Rasim Canbolat yazdı.

Eşim ve oğlum bankacıydılar. Oğlumla banka konusunda hiç muhabbetimiz olmazdı ama eşim bir ketum bankacıydı. “Kimsenin hesabı, bir başkasına bildirilmez” derdi. İster eş, ister baba evlat olsun birinin hesabını bir başkası, bankadan ya da banka görevlisinden öğrenemez diye kesip atardı. 
Örneğin:
-İbrahim Bey’in selamı var.
-Aleykümselâm, nerde gördün?
-Yolda karşılaştık da…  (Yıllar sonra selam salma olayının bankada geçtiğini, bunun bile banka sırrı sayıldığını söylerdi.) Sanki selamı bankada gönderdiğini söylese ben İbrahim Bey’in banka hesaplarına vakıf olacakmışım gibi.

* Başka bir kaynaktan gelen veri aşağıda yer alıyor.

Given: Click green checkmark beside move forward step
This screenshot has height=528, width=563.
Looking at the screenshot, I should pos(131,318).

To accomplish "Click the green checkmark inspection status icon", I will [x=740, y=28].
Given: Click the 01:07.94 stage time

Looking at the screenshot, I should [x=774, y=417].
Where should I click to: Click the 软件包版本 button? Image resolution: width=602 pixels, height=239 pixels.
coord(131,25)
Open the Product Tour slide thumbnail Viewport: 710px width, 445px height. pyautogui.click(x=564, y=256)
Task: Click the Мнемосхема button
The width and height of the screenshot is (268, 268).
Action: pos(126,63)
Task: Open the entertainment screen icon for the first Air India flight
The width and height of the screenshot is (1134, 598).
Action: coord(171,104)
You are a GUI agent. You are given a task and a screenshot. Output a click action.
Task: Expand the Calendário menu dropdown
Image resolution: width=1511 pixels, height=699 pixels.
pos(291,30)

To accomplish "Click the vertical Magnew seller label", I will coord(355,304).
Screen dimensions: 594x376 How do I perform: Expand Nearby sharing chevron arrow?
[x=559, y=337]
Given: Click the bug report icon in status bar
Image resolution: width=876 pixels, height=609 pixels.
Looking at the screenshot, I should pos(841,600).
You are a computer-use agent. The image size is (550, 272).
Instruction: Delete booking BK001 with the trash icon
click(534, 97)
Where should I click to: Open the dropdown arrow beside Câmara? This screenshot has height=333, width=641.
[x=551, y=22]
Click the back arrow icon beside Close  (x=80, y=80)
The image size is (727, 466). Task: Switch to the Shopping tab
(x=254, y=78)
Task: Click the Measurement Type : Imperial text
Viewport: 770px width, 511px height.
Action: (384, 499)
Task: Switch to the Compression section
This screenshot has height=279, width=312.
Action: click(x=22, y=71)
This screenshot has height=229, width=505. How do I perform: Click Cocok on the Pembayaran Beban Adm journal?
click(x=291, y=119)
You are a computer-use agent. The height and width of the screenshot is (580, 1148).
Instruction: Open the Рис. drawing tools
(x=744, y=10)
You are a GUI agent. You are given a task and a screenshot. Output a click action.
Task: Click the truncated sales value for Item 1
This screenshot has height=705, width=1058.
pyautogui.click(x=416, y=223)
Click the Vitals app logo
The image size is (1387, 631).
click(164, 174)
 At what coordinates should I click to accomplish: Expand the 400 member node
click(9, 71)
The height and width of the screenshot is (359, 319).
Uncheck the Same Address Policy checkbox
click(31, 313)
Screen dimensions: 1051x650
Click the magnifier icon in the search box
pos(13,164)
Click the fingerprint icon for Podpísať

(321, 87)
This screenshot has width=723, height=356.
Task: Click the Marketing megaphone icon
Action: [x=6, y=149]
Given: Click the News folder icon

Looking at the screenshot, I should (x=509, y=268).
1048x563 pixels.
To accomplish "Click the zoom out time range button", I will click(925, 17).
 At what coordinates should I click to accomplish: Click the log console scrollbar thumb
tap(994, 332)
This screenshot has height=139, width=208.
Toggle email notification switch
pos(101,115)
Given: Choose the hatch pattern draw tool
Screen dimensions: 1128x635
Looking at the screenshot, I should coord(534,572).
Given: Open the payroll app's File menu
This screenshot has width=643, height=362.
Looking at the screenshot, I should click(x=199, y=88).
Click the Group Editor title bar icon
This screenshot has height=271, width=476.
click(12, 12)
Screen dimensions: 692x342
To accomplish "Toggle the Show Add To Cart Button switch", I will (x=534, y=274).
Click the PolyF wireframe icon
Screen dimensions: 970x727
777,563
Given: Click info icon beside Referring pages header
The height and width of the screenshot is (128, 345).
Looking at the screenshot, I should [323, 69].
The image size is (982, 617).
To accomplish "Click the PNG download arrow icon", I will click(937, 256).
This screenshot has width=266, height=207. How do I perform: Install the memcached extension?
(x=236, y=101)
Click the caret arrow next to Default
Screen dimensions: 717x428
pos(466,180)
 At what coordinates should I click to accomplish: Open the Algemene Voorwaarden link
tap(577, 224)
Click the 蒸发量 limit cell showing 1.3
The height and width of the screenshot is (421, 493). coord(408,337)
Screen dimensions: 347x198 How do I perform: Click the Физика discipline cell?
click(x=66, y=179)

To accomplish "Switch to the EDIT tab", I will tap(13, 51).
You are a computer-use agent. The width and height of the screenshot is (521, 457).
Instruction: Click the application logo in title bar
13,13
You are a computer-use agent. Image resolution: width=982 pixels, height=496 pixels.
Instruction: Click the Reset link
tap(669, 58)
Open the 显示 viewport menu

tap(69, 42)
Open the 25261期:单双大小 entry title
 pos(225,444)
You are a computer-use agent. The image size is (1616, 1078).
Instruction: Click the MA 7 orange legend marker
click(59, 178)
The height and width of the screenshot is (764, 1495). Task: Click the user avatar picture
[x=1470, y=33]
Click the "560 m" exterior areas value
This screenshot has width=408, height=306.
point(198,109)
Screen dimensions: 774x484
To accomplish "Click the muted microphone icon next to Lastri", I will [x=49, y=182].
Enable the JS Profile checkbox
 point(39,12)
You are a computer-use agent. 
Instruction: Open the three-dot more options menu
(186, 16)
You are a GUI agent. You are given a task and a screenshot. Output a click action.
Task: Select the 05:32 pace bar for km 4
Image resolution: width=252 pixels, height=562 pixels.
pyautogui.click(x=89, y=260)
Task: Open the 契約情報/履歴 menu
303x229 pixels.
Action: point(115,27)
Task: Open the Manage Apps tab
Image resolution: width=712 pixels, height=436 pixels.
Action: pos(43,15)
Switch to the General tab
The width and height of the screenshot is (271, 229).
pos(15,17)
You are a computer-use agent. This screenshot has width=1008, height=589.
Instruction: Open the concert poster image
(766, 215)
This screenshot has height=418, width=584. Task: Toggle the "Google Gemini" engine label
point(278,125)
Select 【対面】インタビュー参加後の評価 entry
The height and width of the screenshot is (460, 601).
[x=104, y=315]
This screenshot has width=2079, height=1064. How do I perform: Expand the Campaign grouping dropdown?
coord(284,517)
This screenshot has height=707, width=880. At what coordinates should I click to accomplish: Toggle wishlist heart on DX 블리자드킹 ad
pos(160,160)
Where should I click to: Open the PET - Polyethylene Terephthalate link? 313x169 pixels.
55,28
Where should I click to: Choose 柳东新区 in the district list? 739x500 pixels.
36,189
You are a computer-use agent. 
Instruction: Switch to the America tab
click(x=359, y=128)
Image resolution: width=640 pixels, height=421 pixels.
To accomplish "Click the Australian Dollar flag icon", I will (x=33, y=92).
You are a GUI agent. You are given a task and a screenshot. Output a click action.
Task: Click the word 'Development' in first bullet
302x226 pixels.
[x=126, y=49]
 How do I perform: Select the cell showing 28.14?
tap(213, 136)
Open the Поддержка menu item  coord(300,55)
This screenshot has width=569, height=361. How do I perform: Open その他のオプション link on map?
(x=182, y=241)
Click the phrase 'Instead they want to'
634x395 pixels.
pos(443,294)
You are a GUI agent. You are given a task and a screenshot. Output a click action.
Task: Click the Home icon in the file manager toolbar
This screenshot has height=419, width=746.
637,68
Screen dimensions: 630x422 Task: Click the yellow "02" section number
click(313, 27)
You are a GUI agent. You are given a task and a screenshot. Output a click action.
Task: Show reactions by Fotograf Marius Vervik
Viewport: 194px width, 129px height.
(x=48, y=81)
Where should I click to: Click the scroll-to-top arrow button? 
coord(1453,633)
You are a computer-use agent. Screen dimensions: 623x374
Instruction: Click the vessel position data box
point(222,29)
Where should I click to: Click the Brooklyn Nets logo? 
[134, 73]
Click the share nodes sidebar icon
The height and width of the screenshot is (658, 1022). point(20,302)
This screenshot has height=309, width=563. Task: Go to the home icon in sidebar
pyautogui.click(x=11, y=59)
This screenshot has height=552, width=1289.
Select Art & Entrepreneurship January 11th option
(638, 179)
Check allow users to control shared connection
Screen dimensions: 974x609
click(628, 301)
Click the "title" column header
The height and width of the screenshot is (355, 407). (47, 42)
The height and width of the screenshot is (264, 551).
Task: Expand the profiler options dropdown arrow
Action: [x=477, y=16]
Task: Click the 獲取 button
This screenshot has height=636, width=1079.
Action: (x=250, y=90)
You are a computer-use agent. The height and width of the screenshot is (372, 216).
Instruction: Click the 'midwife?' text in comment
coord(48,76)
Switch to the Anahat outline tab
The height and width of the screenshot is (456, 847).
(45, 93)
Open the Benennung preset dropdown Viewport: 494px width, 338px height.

Dünyanın en güvenilir bankalarının İsviçre de olduğu söylenir. Dünkü haberlerde kulaklarıma inanamadım.  Şöyle ki:
İsviçre bankası inceleme yaparken en hızlı zenginleşenlerin Türkler olduğunu açıklamışlar. Hemi de mudi sayısı ve meblağ miktarı vererek. Son günlerde altmış küsur Türk’ün mevduatının, MİLYAR DOLARI aştığı görüldü, gibi.
Zenginin malı züğürdün çenesini yorar ama İsviçre bankasının yaptığı da, ne bankacılığa, ne de insanlığa sığar. Hani banka sırrı, hani güven? 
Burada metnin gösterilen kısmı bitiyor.